Ranheim Idrettslag
- Founded: 17 February 1901
- Based in: Trondheim, Norway
- Stadium: Extra Arena (association football), Ranheimshallen (handball, track and field)
- Colours: Blue White
- Website: http://www.ril.no/

= Ranheim IL =

Norwegian sports club

Ranheim Idrettslag is a Norwegian alliance sports club from Ranheim, Trondheim. It has sections for association football, team handball and track and field. The football club plays in the 1. Divisjon of Norway

==General history==
The club was founded on 17 February 1901.

==Association football==

Ranheim Fotball is the name of the football section. The men's team currently plays in 1. divisjon the second tier of the Norwegian football league system. Their home ground is Extra Arena.

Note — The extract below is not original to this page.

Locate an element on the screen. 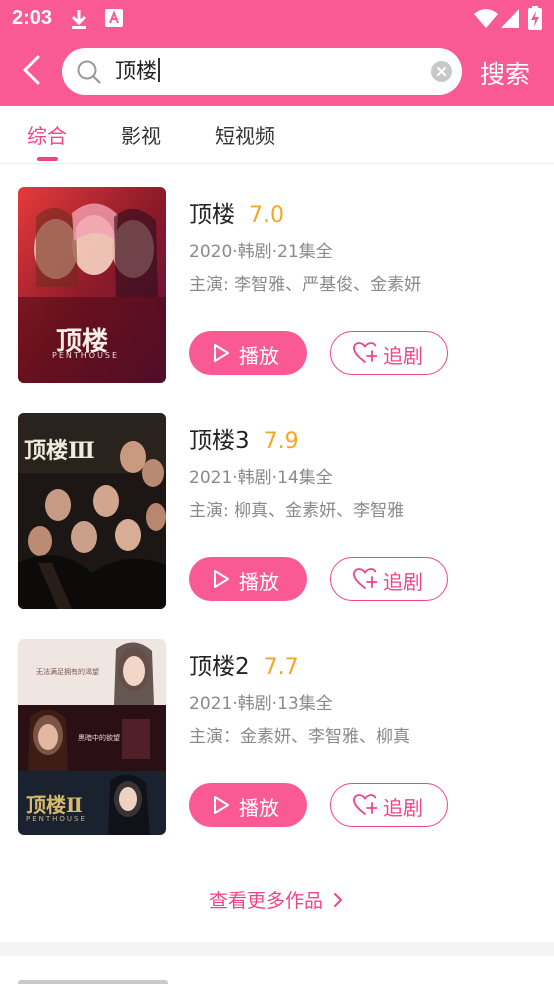 The image size is (554, 984). tab-bar: 综合 影视 短视频 is located at coordinates (277, 135).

Ranheim played in the Norwegian top flight in the seasons; 1937–38, 1938–39, 1939–40 and 1947–48, as well as in the seasons; 1949–50, 1952–53, 1954–55 and 1955–56. They promoted to the 2018 Eliteserien and were relegated to the second tier in the 2019 season.

Since 2006, Ranheim has acted as a farm club for Rosenborg, where the goal has been to establish a football team from Trøndelag in the 1. divisjon. Ranheim came close to qualifying in 2007 and 2008. Former manager Per Joar Hansen earned Ranheim a promotion to the 1. divisjon after the 2009 season. They played their first 6 home matches at Abrahallen, and on 10 July 2010, they moved to their new stadium, EXTRA Arena. Ranheim finished 5th in the 2010 1. divisjon and qualified for the promotion play-offs for a place in the Tippeligaen. In the 2017 season Ranheim gained promotion to the top level for the first time since the 1955–56 after beating Sogndal. Over two legs, they first lost 1–0 away and went on to win 1–0 at home. After two scoreless periods of extra time they secured promotion by winning 5–4 on penalties. Ranheim finished the 2018 season in 7th place, and head coach Svein Maalen received the Eliteserien Coach of the Year award for this accomplishment. In the following 2019 season, the club finished 16th and last and were relegated.

==Track and field==
Ranheim's best known track athlete is runner Ernst Larsen.

In 2010 the club received the first indoor arena for track and field in Norway.